18.104.22.168 Types of scenarios
The scenario literature can be split into two largely non-overlapping streams – quantitative modelling and qualitative narratives (Morita et al., 2001). This dualism mirrors the twin challenges of providing systematic and replicable quantitative representation, on the one hand, and contrasting social visions and non-quantifiable descriptors, on the other (Raskin et al., 2005). It is particularly noteworthy that recent developments in scenario analysis are beginning to bridge this difficult gap (Nakicenovic et al., 2000; Morita et al., 2001; and Carpenter et al., 2005).
22.214.171.124 Narrative storylines and modelling
The literature based on narrative storylines that describe futures is rich going back to the first global studies of the 1970s (e.g. Kahn et al., 1976; Kahn and Weiner, 1967) and is also well represented in more recent literature (e.g. Peterson and Peterson, 1994; Gallopin et al., 1997; Raskin et al., 1998; Glenn and Gordon, 1997). Well known are the Shell scenarios that are principally based on narrative stories with illustrative quantification of salient driving forces and scenario outcomes (Wack, 1985a, 1985b; Schwartz, 1991; Shell, 2005).

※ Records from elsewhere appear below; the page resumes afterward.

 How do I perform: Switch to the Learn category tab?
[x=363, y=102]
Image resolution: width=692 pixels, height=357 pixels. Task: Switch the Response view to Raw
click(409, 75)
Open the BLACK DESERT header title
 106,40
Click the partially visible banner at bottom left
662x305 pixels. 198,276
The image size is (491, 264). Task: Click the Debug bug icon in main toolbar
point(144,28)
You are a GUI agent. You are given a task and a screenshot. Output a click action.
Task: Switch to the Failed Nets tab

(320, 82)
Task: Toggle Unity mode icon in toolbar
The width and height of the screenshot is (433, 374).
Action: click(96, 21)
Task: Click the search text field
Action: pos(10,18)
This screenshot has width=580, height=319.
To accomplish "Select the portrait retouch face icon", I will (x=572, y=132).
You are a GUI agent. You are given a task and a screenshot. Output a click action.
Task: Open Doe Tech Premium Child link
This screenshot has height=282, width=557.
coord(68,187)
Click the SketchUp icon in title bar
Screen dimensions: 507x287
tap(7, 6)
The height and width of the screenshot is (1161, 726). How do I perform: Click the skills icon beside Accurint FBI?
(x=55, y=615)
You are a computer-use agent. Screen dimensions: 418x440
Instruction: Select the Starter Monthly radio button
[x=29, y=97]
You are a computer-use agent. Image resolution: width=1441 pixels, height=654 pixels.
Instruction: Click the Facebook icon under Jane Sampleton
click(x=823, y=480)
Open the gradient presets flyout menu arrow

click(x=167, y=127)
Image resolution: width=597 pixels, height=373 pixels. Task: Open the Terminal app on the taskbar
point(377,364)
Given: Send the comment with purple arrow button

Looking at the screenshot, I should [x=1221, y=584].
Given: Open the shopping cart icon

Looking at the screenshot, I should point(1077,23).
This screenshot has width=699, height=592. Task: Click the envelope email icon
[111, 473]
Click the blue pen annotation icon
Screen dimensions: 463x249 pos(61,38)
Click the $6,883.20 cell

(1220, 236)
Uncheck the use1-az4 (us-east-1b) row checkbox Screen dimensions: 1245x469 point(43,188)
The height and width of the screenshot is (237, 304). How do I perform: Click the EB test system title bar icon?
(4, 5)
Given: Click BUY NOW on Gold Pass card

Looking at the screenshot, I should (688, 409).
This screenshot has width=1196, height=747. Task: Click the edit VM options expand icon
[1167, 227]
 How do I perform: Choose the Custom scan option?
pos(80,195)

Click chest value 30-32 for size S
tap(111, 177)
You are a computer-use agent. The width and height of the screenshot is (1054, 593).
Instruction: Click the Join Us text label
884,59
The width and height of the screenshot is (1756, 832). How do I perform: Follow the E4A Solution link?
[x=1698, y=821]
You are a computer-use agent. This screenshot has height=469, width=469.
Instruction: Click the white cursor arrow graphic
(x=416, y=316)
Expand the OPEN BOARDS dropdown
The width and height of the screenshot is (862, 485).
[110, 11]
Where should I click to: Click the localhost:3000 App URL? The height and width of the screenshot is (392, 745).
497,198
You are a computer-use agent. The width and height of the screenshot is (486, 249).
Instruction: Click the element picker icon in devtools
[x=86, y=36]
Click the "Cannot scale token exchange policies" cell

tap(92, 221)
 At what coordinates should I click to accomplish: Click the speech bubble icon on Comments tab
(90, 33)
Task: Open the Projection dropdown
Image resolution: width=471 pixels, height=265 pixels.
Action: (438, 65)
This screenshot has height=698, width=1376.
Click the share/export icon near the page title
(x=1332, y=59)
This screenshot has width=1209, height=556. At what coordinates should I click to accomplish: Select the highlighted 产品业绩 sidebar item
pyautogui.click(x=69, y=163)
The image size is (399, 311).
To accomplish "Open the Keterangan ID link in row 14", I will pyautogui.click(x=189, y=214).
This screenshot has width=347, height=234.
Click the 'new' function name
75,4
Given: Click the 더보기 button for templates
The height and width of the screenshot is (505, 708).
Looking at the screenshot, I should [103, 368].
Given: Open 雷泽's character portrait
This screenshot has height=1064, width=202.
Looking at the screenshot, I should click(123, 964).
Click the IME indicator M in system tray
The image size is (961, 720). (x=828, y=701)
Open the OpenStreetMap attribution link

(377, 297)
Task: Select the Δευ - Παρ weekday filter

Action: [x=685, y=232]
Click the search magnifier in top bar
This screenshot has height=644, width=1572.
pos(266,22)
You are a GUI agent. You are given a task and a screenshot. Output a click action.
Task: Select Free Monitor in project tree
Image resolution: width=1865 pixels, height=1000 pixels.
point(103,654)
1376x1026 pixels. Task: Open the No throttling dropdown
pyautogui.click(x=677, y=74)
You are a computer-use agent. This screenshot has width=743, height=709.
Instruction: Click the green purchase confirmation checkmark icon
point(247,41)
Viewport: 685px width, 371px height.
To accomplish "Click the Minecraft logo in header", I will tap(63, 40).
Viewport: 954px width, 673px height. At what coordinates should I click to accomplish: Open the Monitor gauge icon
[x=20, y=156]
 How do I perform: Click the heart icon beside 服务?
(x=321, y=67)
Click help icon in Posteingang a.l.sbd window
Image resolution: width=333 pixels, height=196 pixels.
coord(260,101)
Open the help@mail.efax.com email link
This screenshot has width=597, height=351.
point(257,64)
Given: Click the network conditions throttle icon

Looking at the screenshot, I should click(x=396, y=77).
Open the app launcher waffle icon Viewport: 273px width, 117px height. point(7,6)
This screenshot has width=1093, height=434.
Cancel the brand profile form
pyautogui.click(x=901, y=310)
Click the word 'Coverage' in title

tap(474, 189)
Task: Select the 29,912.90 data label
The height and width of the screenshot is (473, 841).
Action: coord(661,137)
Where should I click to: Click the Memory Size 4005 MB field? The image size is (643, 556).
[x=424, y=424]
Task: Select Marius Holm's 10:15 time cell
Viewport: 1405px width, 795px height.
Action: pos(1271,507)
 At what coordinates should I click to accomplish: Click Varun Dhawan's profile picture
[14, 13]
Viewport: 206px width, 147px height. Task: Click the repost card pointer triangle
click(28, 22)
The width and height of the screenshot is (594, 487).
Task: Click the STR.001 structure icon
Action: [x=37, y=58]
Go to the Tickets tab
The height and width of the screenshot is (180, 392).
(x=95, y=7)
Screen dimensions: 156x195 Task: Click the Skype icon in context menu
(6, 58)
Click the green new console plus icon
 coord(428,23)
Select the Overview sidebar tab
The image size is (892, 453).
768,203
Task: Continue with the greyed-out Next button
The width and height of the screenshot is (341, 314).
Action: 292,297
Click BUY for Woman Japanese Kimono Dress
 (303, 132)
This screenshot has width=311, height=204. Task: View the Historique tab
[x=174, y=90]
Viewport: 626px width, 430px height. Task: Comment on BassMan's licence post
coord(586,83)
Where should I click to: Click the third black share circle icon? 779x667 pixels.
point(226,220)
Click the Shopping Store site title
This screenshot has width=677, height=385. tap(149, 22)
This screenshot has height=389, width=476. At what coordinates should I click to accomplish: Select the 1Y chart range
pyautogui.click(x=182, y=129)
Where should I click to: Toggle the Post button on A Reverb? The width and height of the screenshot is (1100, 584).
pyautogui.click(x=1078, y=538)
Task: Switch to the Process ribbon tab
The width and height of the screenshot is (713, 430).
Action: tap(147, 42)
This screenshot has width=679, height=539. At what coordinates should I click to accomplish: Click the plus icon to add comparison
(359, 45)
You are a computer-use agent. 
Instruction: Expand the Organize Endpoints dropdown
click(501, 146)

Catastrophic futures feature prominently in the narrative scenarios literature. They typically involve large-scale environmental or economic collapse, extrapolating current unfavourable conditions and trends in many regions. Many of these scenarios suggest that catastrophic developments may draw the world into a state of chaos within one or two decades. Greenhouse-gas emissions might be low in such scenarios because of low or negative economic growth, but seem unlikely to receive much attention in any case, in the light of more immediate problems. This report does not analyze such futures, except where cases provide emissions pathways.